具体的には、アレルギー反応や血圧の低下などが挙げられます。
「それは危ないのではないか?」と思うかもしれませんが、風邪を引いたときに飲む総合感冒薬、頭痛が起きたときに飲む鎮痛剤、こうした薬にも副作用が存在し、添付文書にもその旨が記載されています。
薬の副作用は、全ての薬に平等に起こりえるデメリットと言えます。

 

さいごに

いかがでしたか?
当院では全例鎮静剤を使用しているように、鎮静剤を使用した内視鏡検査を推奨しています。
患者さんにとっては、苦痛なく、精度の高い内視鏡検査を受けるメリットはとても大きいといえるでしょう。

検査当日の交通手段が限られたり、鎮静剤の副作用の可能性というデメリットは存在するものの、内視鏡検査は多くて年に1回程度です。
その1日だけ公共交通機関などを利用するのは、許容範囲内ではないでしょうか。
また、薬の副作用もついても、全ての医薬品において副作用の可能性があると考えると、
普段お薬を飲むのとリスクは変わらないと考えることはできませんか?

そうなると、デメリットを受け入れて受けるメリットが大きいと思うのです。

一度でも痛くつらい検査を経験してしまうと、年に1回とはいえ、その1回から足が遠ざかってしまう患者さんが本当にとても多いのです。
また、内視鏡検査=つらいというイメージが定着してしまっているため、内視鏡検査を嫌がる患者さんも多いのです。

ですが、当院で鎮静剤を使用し内視鏡検査を受けられた患者さんからは、「こんなに楽なら毎年受けられる!」というようなお言葉を頂くことがあります。
当院には特別な内視鏡の挿入方法もありますが、鎮静剤を上手に使うことで患者さんの苦痛をさらに減らす工夫をしています。
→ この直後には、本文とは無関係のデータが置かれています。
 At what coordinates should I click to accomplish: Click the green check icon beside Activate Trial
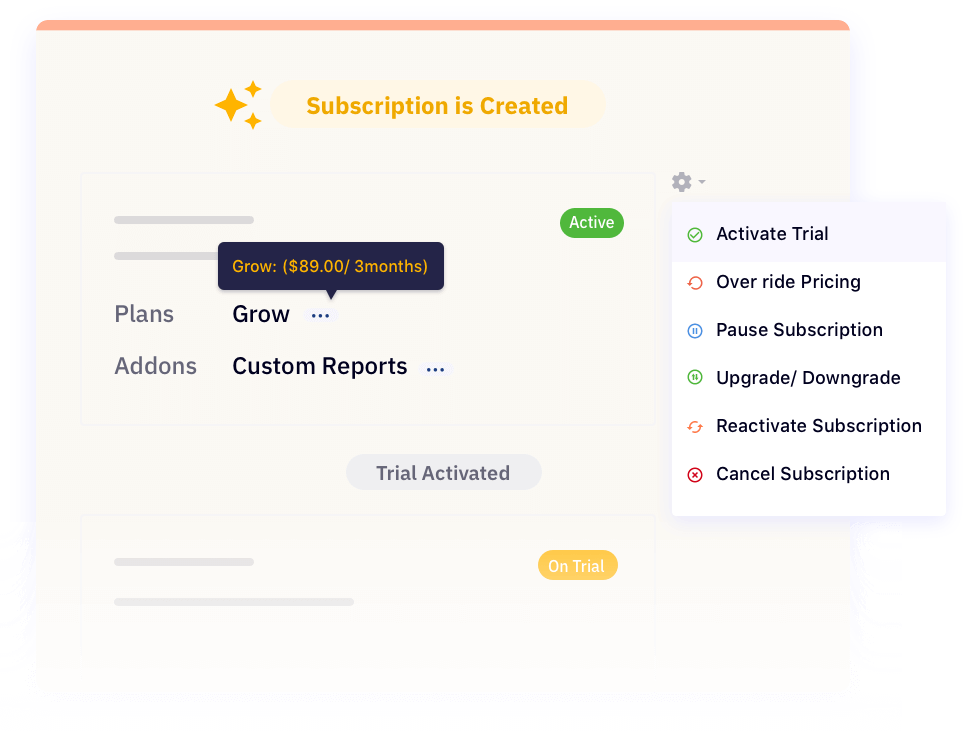pos(696,234)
検査で大きな問題がなくても、胃は1年に1回、大腸は2年に1回とお伝えしています。
患者さんから「楽に受けられた」という声を沢山いただいているからこそ、患者さんに定期的な内視鏡検査を進めることができます。

内視鏡検査を受けようかな~と検討中の方は、是非参考にしてみてくださいね。